Самое шкловское (сборник) - Страница 8
Последняя глава «О теории прозы» посвящена Дон Кихоту. Шкловский пишет: «Конечно, я попал в Санчо Пансы. Иду за этим рыцарем лет шестьдесят». Он – оруженосец не только Сервантеса, но Стерна, Толстого, Чехова. В последней его книге пересказы разрастаются так, будто он пытается переписать – воссоздать – свои любимые книги. В «Тетиве» он пишет:
Говорят, что для того, чтобы стать ихтиологом, не надо быть рыбой. Про себя скажу, что я рыба: писатель, который разбирает литературу как искусство.
Проходят годы, и вера в свою причастность к литературе мелеет:
Вечным смыванием берега волны кормят разных не главных существ, которые не рыбы, но которые ощущают движение и жизнь воды как среды.[41]
И вот он пересказывает книги, повторяет – добавляя новое – историю своего самого известного понятия.
В «О теории прозы» ему посвящен не только раздел «Остраннение»[42], но во многом и глава «Рифма поэзии. Рифма прозы. Структурализм и зазеркалье». Взаимоотношения формализма и структурализма – для Шкловского тема глубоко личная.
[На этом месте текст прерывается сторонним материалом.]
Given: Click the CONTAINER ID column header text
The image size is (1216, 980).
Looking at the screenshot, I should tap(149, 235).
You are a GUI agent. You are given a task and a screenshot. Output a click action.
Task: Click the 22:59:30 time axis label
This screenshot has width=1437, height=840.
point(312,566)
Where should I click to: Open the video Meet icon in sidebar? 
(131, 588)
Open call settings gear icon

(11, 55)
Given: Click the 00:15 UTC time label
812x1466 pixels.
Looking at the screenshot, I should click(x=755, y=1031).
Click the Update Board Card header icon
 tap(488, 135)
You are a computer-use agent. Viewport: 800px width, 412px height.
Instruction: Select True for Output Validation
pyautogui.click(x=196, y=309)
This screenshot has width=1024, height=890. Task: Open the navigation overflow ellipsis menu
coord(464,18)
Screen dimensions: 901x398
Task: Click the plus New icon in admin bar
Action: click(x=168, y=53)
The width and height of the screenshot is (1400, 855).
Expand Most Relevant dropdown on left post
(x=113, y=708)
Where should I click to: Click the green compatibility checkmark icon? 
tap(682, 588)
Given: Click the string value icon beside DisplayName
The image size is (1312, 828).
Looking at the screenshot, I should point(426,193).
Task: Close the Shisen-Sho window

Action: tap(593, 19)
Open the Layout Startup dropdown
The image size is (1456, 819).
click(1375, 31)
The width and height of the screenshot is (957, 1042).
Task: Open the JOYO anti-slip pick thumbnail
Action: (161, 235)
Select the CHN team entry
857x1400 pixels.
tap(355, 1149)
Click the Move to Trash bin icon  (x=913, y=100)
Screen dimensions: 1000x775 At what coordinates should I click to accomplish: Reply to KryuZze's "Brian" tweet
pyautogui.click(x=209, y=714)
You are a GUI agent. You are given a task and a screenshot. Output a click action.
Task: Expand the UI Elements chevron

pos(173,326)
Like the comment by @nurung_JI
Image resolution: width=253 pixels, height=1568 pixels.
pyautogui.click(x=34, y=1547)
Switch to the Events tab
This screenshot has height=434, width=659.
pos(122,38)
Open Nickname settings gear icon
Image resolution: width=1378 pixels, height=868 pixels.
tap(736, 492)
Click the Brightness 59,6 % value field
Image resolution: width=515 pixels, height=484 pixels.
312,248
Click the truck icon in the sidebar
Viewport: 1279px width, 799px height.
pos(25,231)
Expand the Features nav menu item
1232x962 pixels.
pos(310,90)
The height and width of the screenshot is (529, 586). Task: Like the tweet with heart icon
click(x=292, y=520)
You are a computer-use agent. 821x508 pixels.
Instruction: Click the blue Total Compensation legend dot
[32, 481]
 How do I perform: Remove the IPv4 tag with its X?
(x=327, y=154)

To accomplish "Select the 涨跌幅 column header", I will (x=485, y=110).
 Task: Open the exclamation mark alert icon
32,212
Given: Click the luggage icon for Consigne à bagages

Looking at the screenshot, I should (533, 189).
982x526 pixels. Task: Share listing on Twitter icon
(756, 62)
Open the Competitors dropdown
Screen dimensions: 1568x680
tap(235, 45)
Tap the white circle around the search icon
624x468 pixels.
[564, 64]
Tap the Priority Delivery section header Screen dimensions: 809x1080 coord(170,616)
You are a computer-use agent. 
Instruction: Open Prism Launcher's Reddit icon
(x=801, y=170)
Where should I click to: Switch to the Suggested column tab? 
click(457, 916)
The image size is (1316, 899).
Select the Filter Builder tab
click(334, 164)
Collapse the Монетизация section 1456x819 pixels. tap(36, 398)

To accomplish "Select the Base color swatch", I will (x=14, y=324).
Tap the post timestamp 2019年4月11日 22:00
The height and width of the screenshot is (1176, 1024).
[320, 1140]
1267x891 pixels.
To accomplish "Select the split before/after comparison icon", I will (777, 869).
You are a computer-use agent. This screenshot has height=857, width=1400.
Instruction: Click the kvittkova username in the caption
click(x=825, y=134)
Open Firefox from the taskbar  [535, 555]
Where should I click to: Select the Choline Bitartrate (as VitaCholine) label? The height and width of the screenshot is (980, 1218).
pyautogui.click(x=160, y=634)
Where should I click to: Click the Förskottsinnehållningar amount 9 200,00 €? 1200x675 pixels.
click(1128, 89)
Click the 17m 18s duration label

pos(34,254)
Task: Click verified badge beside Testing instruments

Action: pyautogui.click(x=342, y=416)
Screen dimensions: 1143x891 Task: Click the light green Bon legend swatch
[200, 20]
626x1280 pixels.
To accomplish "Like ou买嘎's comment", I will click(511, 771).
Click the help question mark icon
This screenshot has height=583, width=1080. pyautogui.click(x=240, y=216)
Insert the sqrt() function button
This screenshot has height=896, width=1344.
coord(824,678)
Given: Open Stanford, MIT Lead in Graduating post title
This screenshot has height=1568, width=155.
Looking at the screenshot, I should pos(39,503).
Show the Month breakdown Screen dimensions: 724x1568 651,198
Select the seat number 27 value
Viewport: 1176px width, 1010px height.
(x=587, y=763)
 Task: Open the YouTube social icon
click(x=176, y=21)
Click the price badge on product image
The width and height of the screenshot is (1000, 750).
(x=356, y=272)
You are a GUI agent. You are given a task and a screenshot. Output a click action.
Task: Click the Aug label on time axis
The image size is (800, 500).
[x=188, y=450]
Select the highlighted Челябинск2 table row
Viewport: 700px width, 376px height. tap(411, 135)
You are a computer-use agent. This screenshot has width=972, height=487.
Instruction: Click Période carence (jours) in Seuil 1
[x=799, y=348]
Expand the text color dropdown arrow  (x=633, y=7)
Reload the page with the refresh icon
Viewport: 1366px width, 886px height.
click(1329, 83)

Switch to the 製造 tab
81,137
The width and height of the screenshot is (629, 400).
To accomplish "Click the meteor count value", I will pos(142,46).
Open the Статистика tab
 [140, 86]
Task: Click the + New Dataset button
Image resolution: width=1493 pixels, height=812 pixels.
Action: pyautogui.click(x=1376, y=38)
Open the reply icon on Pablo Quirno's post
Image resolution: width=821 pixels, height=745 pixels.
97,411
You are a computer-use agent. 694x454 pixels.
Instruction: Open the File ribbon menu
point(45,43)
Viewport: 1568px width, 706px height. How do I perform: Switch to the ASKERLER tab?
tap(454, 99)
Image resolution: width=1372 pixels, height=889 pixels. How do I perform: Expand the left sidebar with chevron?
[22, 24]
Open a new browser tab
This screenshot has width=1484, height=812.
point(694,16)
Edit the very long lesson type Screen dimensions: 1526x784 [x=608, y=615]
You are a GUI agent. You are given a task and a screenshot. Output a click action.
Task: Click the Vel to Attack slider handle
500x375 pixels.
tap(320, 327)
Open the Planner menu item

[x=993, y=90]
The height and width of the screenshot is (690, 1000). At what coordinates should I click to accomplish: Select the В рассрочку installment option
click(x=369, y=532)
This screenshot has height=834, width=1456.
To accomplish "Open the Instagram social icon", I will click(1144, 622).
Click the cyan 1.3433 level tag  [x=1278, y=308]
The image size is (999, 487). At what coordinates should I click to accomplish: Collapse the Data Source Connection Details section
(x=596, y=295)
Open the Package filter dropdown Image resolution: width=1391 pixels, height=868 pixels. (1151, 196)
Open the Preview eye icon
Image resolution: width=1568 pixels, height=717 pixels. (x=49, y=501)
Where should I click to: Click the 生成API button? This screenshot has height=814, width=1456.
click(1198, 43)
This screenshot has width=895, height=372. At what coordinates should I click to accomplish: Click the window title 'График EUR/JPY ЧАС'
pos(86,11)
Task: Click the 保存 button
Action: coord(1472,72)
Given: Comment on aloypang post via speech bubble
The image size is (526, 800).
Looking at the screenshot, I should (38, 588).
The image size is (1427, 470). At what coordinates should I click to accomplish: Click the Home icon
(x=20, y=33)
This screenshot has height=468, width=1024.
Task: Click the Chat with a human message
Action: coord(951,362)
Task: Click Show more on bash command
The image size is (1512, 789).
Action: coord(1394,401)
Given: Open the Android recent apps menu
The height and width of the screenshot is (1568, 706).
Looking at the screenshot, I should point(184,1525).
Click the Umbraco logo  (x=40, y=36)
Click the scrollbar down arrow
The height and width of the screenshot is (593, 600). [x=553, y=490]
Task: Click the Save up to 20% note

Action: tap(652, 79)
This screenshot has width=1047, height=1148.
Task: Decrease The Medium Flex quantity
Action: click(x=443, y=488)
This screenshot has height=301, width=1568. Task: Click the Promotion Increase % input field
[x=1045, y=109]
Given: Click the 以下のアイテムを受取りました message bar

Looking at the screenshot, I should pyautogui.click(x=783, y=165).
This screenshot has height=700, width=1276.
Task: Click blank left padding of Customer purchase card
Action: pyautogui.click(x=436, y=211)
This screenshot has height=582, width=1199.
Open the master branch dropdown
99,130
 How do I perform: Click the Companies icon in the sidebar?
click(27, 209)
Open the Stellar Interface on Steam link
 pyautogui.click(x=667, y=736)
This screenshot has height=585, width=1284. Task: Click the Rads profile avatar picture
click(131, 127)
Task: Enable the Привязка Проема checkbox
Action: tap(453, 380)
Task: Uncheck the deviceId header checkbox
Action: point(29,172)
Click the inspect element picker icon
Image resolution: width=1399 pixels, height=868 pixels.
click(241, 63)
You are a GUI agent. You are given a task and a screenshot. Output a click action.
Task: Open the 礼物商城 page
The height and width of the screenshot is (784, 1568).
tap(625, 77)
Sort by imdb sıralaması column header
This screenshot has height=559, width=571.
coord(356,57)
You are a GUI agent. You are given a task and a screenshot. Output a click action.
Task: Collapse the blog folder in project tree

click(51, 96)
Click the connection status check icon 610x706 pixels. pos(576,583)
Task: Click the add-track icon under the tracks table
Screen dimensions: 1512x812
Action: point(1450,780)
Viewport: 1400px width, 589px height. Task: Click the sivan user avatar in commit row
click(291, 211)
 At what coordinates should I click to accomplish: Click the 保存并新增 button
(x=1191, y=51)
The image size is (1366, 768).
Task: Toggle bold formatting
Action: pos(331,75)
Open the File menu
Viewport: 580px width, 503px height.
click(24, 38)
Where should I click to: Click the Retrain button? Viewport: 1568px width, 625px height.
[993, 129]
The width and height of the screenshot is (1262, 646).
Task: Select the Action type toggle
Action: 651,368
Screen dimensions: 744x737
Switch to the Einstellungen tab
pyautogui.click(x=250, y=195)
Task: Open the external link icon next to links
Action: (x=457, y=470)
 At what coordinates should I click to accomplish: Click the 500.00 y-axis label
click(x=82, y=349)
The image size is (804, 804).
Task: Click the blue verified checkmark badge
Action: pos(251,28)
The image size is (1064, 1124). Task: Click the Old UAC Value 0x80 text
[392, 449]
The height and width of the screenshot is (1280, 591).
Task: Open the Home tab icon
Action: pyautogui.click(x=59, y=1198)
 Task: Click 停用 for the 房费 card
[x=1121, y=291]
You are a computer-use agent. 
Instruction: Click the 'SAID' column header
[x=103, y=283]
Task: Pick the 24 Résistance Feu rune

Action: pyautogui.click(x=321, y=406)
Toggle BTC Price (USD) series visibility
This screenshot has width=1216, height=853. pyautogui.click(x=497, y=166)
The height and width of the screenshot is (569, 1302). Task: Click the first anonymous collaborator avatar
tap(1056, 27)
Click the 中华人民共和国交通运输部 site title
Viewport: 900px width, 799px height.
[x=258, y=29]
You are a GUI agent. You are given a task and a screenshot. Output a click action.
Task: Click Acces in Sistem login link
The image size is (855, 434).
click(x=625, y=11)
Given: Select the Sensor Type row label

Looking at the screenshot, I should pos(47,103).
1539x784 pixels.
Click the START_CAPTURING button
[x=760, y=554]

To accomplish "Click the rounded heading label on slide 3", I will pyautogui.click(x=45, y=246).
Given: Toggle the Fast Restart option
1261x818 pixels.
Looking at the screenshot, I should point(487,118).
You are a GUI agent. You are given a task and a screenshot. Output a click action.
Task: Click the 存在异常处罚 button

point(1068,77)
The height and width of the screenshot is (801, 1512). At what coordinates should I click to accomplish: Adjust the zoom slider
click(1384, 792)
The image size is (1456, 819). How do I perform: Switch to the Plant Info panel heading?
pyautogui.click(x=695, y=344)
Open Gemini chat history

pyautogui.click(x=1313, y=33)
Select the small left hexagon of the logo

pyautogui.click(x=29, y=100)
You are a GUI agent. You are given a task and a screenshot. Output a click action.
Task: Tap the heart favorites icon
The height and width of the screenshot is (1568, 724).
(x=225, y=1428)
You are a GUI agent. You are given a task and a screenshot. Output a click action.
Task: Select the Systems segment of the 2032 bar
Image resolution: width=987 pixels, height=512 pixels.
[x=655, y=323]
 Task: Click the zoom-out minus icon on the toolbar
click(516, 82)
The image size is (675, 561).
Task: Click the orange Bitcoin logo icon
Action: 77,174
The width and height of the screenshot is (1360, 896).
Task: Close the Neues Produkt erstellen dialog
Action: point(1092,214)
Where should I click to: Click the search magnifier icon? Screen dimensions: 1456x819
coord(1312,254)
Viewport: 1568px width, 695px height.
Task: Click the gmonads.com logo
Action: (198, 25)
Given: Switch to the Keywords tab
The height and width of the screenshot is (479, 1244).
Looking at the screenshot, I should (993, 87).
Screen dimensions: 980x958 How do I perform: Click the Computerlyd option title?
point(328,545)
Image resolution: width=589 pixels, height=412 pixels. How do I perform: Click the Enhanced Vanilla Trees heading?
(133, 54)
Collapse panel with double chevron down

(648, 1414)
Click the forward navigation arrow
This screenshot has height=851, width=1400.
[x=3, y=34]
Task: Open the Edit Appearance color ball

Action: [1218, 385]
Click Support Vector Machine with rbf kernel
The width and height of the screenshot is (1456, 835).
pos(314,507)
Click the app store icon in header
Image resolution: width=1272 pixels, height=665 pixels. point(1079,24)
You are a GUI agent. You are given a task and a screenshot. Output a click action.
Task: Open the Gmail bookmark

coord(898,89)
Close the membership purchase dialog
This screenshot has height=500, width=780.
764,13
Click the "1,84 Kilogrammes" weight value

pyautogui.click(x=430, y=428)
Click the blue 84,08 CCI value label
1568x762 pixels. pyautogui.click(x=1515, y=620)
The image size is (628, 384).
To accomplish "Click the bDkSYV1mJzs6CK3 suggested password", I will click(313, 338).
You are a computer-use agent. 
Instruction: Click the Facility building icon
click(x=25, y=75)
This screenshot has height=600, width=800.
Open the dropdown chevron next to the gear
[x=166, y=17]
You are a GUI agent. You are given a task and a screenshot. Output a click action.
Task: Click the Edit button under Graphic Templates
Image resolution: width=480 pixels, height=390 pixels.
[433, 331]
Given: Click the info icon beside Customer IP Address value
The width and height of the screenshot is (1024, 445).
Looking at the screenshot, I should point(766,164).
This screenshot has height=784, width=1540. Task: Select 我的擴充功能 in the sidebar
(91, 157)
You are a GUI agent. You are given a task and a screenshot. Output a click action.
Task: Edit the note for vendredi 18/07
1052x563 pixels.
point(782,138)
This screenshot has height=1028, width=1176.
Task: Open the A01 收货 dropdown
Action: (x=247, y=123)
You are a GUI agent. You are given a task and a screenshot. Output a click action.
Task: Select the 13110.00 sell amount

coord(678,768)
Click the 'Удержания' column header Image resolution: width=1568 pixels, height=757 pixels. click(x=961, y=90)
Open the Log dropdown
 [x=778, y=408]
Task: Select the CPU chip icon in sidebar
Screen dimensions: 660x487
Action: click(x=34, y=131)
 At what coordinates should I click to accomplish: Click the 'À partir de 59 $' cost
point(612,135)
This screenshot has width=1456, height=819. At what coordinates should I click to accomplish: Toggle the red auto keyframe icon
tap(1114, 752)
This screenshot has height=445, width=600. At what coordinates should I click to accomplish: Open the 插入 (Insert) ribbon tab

Роман Якобсон был одним из его ближайших друзей, и ссора с ним стала ударом. «Скажи, мы на чем поссорились? Ведь не поссорились», – пишет Шкловский Якобсону в 1926-м, в «Третьей фабрике». Но через несколько лет не признавать ссору станет невозможно… Обсуждая разницу между школами, Шкловский говорит о Данте и Библии, о единстве лука и лиры (не упоминая прямо посвященную этому единству «Тетиву»). «О теории прозы» спорит не только с Якобсоном, но и с Бахтиным: карнавализация, считает Шкловский, это в сущности остранение. «Мир остраннения – мир революции», – продолжает он. Возможно, это утверждение не столь лестно для революции, как может показаться на первый взгляд, ведь здесь же Шкловский пишет: «Мир поэзии включает в себя мир остраннения». Если это так, то поэзия выше (или больше) революции. Революция косвенно объявляется поэтическим приемом. Впрочем, как пишет Шкловский, «все можно со всем сравнивать и можно даже досравняться». Революция у Шкловского – это и метафора/прием, и историческая реальность, «эпоха, когда все умеют ходить по проволоке».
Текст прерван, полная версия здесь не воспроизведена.